Using Robosoft’s Estele, a tele-operated robotic system, an expert clinician can perform remote echographic diagnosis as if in the same room as the patient.
The system is based on a 3 kg, 4-axis ultrasound Probe Holder Robot, which can be positioned on a patient by any on-the-spot medical assistant, is controlled by the distant specialist at the Remote Master Controller. Via the bi-directional ‘visio’ conferencing system, the specialist receives the ultrasound images and can see and communicate with the patient.
Communication can be via ISDN (known as RNIS in France) or a specific communication link, such as satellite, as used in this the first tele-ultrasound examination of a patient who was on the ship Saphire, owned by Cyprus-based Louis Cruise Lines.
Researchers at PRISME – a new multidisciplinary research institute that includes some 170 university researchers, engineers, technicians and doctoral students at several locations (Bourges, Orléans, Chartres, Châteauroux, Paris) – initially spent a month becoming familiar with the software in the Estele robot, which is entirely controlled by the robuBOX, a universal robotics engine adapted for the growing service robots market. The team then developed and implemented software for internet communication via satellite between the Remote Master Controller in France and the remote Probe Holder Robot on the ship, which was sailing in the Mediterranean.

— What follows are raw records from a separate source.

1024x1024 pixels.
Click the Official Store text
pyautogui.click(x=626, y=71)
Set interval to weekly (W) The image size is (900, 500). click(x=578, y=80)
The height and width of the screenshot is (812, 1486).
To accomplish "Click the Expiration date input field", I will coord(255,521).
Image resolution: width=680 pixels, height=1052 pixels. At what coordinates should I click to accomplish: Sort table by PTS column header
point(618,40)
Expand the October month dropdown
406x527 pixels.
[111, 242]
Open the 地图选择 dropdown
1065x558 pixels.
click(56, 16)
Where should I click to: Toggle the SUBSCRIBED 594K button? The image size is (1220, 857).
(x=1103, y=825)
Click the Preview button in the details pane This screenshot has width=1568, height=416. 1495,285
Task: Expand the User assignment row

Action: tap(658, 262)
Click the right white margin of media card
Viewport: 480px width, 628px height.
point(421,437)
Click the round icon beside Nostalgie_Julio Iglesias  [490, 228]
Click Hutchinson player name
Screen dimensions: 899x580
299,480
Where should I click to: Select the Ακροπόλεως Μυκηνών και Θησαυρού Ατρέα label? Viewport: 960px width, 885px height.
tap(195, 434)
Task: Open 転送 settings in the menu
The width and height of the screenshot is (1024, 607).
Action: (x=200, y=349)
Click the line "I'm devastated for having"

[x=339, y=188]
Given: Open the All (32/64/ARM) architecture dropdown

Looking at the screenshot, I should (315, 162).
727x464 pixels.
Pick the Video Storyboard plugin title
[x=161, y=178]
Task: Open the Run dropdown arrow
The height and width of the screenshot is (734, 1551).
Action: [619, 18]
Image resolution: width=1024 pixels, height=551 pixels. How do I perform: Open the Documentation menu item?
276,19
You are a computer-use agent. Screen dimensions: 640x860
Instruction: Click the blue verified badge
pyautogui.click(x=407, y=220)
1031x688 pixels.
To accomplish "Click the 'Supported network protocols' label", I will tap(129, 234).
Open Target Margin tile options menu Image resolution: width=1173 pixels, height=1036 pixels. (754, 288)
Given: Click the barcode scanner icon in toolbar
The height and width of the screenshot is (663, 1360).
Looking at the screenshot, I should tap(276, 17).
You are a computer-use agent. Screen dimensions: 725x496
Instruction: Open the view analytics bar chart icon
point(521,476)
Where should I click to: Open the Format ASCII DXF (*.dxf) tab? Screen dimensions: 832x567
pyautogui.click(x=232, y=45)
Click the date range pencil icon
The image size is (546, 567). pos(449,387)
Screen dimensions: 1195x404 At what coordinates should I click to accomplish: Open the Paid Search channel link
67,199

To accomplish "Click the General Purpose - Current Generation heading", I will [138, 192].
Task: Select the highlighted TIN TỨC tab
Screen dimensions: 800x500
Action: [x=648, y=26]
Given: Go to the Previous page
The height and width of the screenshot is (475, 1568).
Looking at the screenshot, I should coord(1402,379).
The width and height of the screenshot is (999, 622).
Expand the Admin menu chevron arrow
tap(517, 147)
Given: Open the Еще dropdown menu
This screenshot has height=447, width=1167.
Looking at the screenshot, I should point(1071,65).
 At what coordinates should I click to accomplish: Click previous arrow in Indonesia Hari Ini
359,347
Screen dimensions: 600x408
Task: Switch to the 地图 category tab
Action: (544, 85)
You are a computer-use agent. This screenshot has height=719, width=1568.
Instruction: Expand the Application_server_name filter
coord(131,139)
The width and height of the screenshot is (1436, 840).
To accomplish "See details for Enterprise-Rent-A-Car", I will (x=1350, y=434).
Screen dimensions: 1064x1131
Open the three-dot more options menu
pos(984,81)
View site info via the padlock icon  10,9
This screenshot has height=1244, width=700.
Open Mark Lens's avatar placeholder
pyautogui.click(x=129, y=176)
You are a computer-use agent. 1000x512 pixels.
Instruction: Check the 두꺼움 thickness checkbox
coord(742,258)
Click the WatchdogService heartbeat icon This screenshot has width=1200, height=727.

‘These kinds of projects show the soundness of the generic approach used in the robuBOX,’ said Vincent Dupourqué, CEO of Robosoft. ‘The standard tele-ultrasound robot was originally delivered for use in a classic video-conferencing system over phone lines. Thanks to the robuBOX development toolkit, included with the standard robot, a customer can add his own functionalities, and can also integrate the robot into a larger system.’
For the project the PRISME Institute team adapted Estele’s software using Microsoft Robotics Developer Studio (see http://www.microsoft.com/robotics)
Several robots equipped with preliminary versions of the robuBOX have already been deployed: Estele, the tele-ultrasound robot; robuCAB, an autonomous GPS-guided vehicle, and general-purpose mobile platforms such as the robuLAB10 for domestic help or the robuROC for security and military applications.
Beyond professional applications, Robosoft believes the era of personal robotics is approaching fast and that its service robots, called robuters, will be part of everyday life within five years (i.e. they will not only be utilised for amusement, education, culture and healthcare, but also for assistance for the elderly and handicapped, etc.)
To bring these applications to life, Robosoft already integrates 80% of programming complexity into the robuBOX, a module programme using the Microsoft Robotics Developer Studio. Although robuBOX is incorporated into the heart of Robosoft robots, it can also be licensed to robotics integrators and manufacturers for mass production.
According to the Japan Robotics Association’s predictions, the world market for service and personal robotics will reach 17 billion dollars by 2010.